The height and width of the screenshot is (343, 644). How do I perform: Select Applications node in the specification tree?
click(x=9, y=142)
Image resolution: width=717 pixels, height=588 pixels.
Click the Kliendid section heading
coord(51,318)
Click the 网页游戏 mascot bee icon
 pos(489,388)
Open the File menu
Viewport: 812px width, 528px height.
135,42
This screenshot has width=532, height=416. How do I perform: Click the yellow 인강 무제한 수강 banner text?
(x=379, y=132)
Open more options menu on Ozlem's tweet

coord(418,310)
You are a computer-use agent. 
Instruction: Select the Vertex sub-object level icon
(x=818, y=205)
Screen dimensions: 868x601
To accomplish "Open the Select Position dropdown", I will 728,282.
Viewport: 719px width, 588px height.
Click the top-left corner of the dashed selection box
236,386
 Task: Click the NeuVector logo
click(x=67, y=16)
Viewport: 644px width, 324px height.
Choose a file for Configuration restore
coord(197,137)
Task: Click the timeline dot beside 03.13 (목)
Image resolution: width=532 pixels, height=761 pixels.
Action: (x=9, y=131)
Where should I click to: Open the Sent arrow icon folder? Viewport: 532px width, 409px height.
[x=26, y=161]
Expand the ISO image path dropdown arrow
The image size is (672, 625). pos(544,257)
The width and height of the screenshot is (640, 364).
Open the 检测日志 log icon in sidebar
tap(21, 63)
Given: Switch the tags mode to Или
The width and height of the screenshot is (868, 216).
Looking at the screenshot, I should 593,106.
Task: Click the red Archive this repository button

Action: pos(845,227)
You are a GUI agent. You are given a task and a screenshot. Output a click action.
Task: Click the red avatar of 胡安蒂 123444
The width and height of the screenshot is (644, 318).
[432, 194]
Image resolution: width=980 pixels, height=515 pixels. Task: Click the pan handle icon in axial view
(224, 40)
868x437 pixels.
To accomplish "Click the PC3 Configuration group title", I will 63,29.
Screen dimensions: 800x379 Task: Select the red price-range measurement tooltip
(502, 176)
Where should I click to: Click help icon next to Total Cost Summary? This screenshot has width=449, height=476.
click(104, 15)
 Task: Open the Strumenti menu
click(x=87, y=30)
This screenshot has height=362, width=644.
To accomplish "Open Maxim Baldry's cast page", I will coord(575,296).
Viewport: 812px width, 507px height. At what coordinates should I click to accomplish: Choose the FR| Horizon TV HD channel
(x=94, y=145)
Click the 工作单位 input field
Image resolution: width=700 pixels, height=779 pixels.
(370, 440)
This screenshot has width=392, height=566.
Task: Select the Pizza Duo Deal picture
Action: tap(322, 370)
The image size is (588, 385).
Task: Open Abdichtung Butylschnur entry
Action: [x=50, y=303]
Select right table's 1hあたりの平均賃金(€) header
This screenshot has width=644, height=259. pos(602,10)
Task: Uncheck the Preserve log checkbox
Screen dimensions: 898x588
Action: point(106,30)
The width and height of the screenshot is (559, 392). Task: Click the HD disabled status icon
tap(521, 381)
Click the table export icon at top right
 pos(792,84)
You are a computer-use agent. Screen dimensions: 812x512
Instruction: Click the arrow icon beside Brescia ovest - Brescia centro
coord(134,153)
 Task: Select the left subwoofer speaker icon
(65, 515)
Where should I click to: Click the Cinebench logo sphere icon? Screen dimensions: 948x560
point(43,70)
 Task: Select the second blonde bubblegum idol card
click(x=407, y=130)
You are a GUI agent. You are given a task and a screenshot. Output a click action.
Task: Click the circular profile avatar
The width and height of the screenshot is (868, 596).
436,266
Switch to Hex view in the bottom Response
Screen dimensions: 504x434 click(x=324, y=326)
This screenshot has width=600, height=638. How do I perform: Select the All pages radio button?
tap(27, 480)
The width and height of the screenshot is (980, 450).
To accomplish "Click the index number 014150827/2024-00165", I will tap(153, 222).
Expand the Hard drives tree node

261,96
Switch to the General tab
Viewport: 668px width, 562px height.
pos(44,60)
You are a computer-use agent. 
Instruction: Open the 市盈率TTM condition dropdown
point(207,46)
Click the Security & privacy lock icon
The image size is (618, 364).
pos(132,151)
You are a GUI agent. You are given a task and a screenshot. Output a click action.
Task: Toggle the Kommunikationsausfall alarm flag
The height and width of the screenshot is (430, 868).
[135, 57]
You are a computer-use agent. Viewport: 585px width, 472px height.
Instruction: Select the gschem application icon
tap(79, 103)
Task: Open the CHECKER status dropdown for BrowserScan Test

▸ **Exercise brief**:
Give the entries once more, exactly as they appear.

▸ **Completed exercise**:
The height and width of the screenshot is (343, 644). How do I perform: Select Applications node in the specification tree?
click(x=9, y=142)
Image resolution: width=717 pixels, height=588 pixels.
Click the Kliendid section heading
coord(51,318)
Click the 网页游戏 mascot bee icon
 pos(489,388)
Open the File menu
Viewport: 812px width, 528px height.
135,42
This screenshot has width=532, height=416. How do I perform: Click the yellow 인강 무제한 수강 banner text?
(x=379, y=132)
Open more options menu on Ozlem's tweet

coord(418,310)
You are a computer-use agent. 
Instruction: Select the Vertex sub-object level icon
(x=818, y=205)
Screen dimensions: 868x601
To accomplish "Open the Select Position dropdown", I will 728,282.
Viewport: 719px width, 588px height.
Click the top-left corner of the dashed selection box
236,386
 Task: Click the NeuVector logo
click(x=67, y=16)
Viewport: 644px width, 324px height.
Choose a file for Configuration restore
coord(197,137)
Task: Click the timeline dot beside 03.13 (목)
Image resolution: width=532 pixels, height=761 pixels.
Action: (x=9, y=131)
Where should I click to: Open the Sent arrow icon folder? Viewport: 532px width, 409px height.
[x=26, y=161]
Expand the ISO image path dropdown arrow
The image size is (672, 625). pos(544,257)
The width and height of the screenshot is (640, 364).
Open the 检测日志 log icon in sidebar
tap(21, 63)
Given: Switch the tags mode to Или
The width and height of the screenshot is (868, 216).
Looking at the screenshot, I should 593,106.
Task: Click the red Archive this repository button

Action: pos(845,227)
You are a GUI agent. You are given a task and a screenshot. Output a click action.
Task: Click the red avatar of 胡安蒂 123444
The width and height of the screenshot is (644, 318).
[432, 194]
Image resolution: width=980 pixels, height=515 pixels. Task: Click the pan handle icon in axial view
(224, 40)
868x437 pixels.
To accomplish "Click the PC3 Configuration group title", I will 63,29.
Screen dimensions: 800x379 Task: Select the red price-range measurement tooltip
(502, 176)
Where should I click to: Click help icon next to Total Cost Summary? This screenshot has width=449, height=476.
click(104, 15)
 Task: Open the Strumenti menu
click(x=87, y=30)
This screenshot has height=362, width=644.
To accomplish "Open Maxim Baldry's cast page", I will coord(575,296).
Viewport: 812px width, 507px height. At what coordinates should I click to accomplish: Choose the FR| Horizon TV HD channel
(x=94, y=145)
Click the 工作单位 input field
Image resolution: width=700 pixels, height=779 pixels.
(370, 440)
This screenshot has width=392, height=566.
Task: Select the Pizza Duo Deal picture
Action: tap(322, 370)
The image size is (588, 385).
Task: Open Abdichtung Butylschnur entry
Action: [x=50, y=303]
Select right table's 1hあたりの平均賃金(€) header
This screenshot has width=644, height=259. pos(602,10)
Task: Uncheck the Preserve log checkbox
Screen dimensions: 898x588
Action: point(106,30)
The width and height of the screenshot is (559, 392). Task: Click the HD disabled status icon
tap(521, 381)
Click the table export icon at top right
 pos(792,84)
You are a computer-use agent. Screen dimensions: 812x512
Instruction: Click the arrow icon beside Brescia ovest - Brescia centro
coord(134,153)
 Task: Select the left subwoofer speaker icon
(65, 515)
Where should I click to: Click the Cinebench logo sphere icon? Screen dimensions: 948x560
point(43,70)
 Task: Select the second blonde bubblegum idol card
click(x=407, y=130)
You are a GUI agent. You are given a task and a screenshot. Output a click action.
Task: Click the circular profile avatar
The width and height of the screenshot is (868, 596).
436,266
Switch to Hex view in the bottom Response
Screen dimensions: 504x434 click(x=324, y=326)
This screenshot has width=600, height=638. How do I perform: Select the All pages radio button?
tap(27, 480)
The width and height of the screenshot is (980, 450).
To accomplish "Click the index number 014150827/2024-00165", I will tap(153, 222).
Expand the Hard drives tree node

261,96
Switch to the General tab
Viewport: 668px width, 562px height.
pos(44,60)
You are a computer-use agent. 
Instruction: Open the 市盈率TTM condition dropdown
point(207,46)
Click the Security & privacy lock icon
The image size is (618, 364).
pos(132,151)
You are a GUI agent. You are given a task and a screenshot. Output a click action.
Task: Toggle the Kommunikationsausfall alarm flag
The height and width of the screenshot is (430, 868).
[135, 57]
You are a computer-use agent. Viewport: 585px width, 472px height.
Instruction: Select the gschem application icon
tap(79, 103)
Task: Open the CHECKER status dropdown for BrowserScan Test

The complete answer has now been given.